Book Review: The Treasures of Bruce Lee by Paul Bowman

The book is an absolute treasure to fans of Bruce Lee.
  |   Comments

Authorized by the Bruce Lee Enterprises, The Treasures of Bruce Lee by Paul Bowman tells "the official story of the legendary martial artist," as the subtitle states. There have been many biographies of Bruce over the years, but what makes this one special is its interactive nature, creating an experience similar to reading Nick Bantock's Griffin & Sabine trilogy.

Bruce Lee was born in San Francisco's Chinatown at the Jackson Street Hospital on November 27, 1940 while his actor father Hoi-Chuen was working in the United States. The following year saw Bruce's parents return to Hong Kong when he was three months old. Family photos accompany text that details the death of Bruce's loved ones, from his parents to his son Brandon.

----------

Prompt A: Say whether each statement agrees with the Bruce Lee book review, answering yes or no and quoting the deciding words: (i) Bruce Lee was born in Hong Kong. (ii) The book was authorized by Bruce Lee Enterprises. (iii) Bruce's parents returned to Hong Kong when he was three months old.
Prompt B: Please give the name of Bruce Lee's father as stated in the Bruce Lee book review.
Prompt C: Extend the Bruce Lee book review, starting after its last sentence.

----------

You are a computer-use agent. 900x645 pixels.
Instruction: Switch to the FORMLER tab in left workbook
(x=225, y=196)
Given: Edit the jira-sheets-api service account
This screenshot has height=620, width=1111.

----------

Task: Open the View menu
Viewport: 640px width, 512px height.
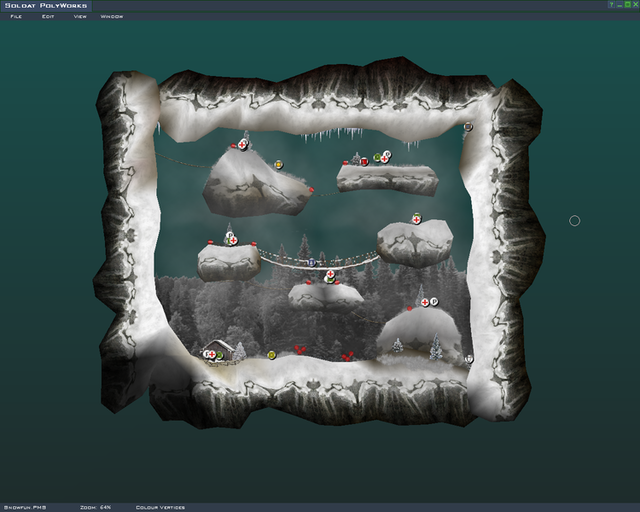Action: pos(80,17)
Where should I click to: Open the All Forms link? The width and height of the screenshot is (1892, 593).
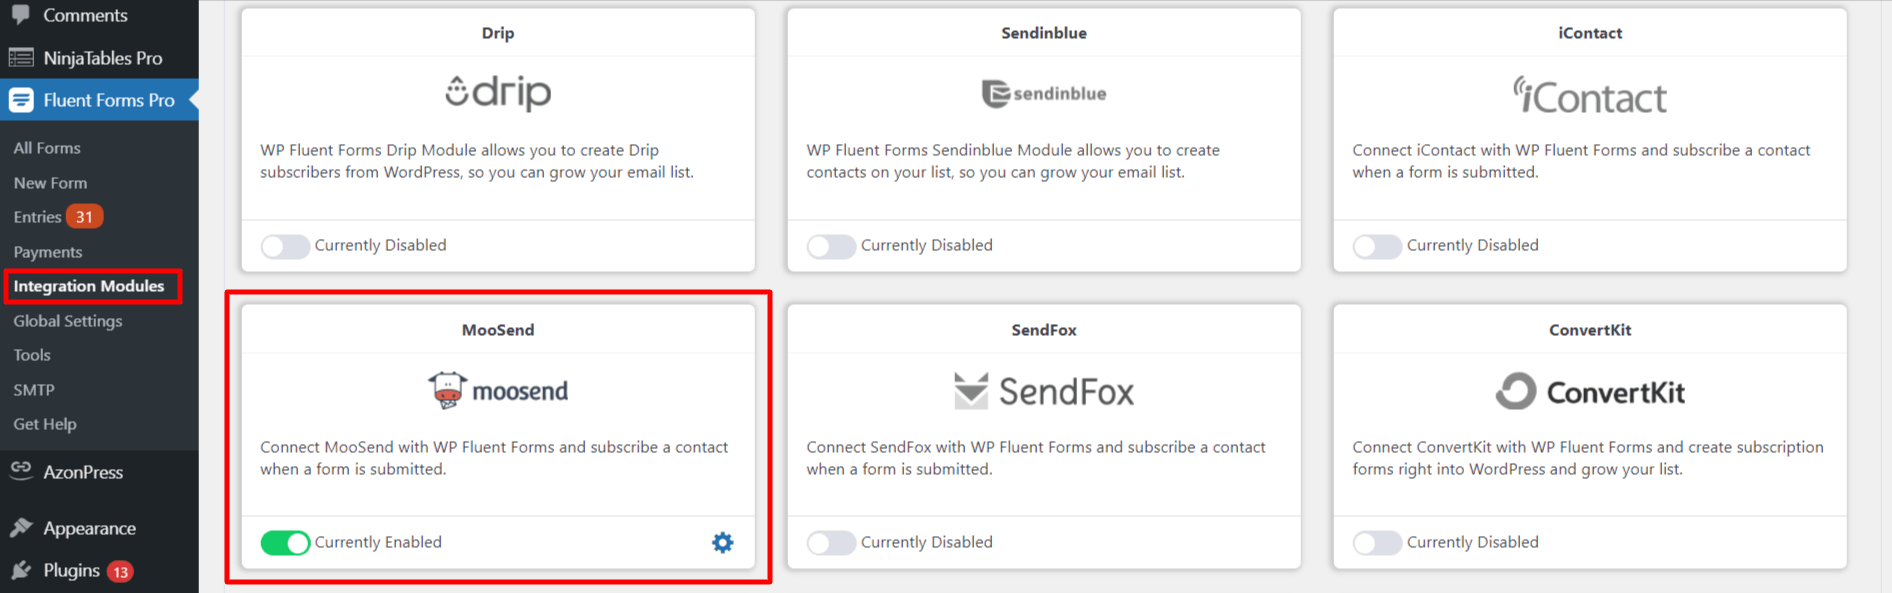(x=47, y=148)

----------

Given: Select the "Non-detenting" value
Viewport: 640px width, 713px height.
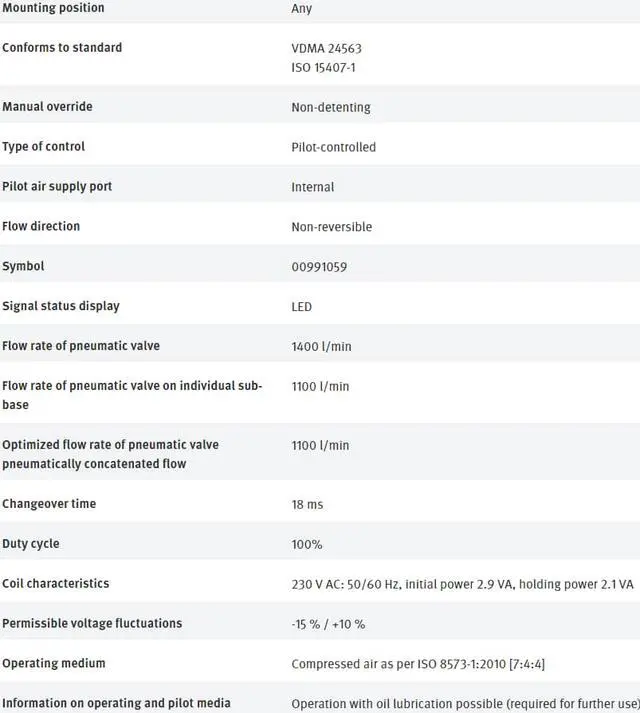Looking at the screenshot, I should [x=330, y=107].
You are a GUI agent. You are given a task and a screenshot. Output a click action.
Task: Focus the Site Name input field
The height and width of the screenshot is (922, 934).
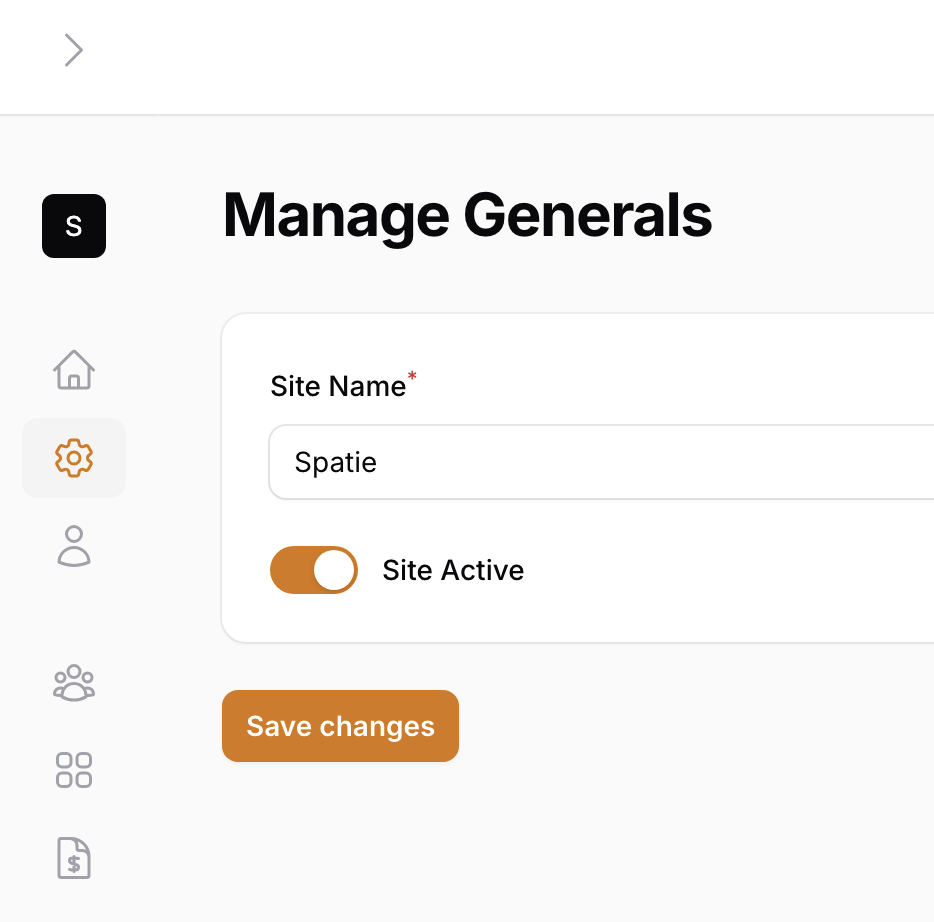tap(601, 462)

----------

Answer space A:
(i) No: "Bruce Lee was born in San Francisco's Chinatown at the Jackson Street Hospital on November 27, 1940"
(ii) Yes: "Authorized by the Bruce Lee Enterprises"
(iii) Yes: "The following year saw Bruce's parents return to Hong Kong when he was three months old."

Answer space B: Hoi-Chuen

Answer space C:
Bruce showed determination at an early age, becoming a child actor, and later Hong Kong cha cha champion of 1958. He returned to the states, relocating in Seattle, and began teaching gung fu to anyone interested. This angered some in the Chinese community who thought Bruce was giving away too many secrets to non-Chinese people. A fight was organized to determine if he could continue. There are chapters devoted to Bruce's teacher, Ip Man, as well as his fitness training regime and diet.

The book then delves into his show-business career. Starting with the failed Number 1 Son show, he went on to co-star in The Green Hornet. Because Hollywood wouldn't take a chance on him, Bruce had to return to Hong King to make movies. After proving himself at the box-office, Hollywood came back and together they made the landmark Enter the Dragon. Called “the ultimate Martial Arts masterpiece” on the film's poster, it made Bruce an international star and brought martial arts out of the east and shared them with the rest of the world. Tragically, Bruce Lee died six days before the film was released, so he was unable to reap the rewards of his success.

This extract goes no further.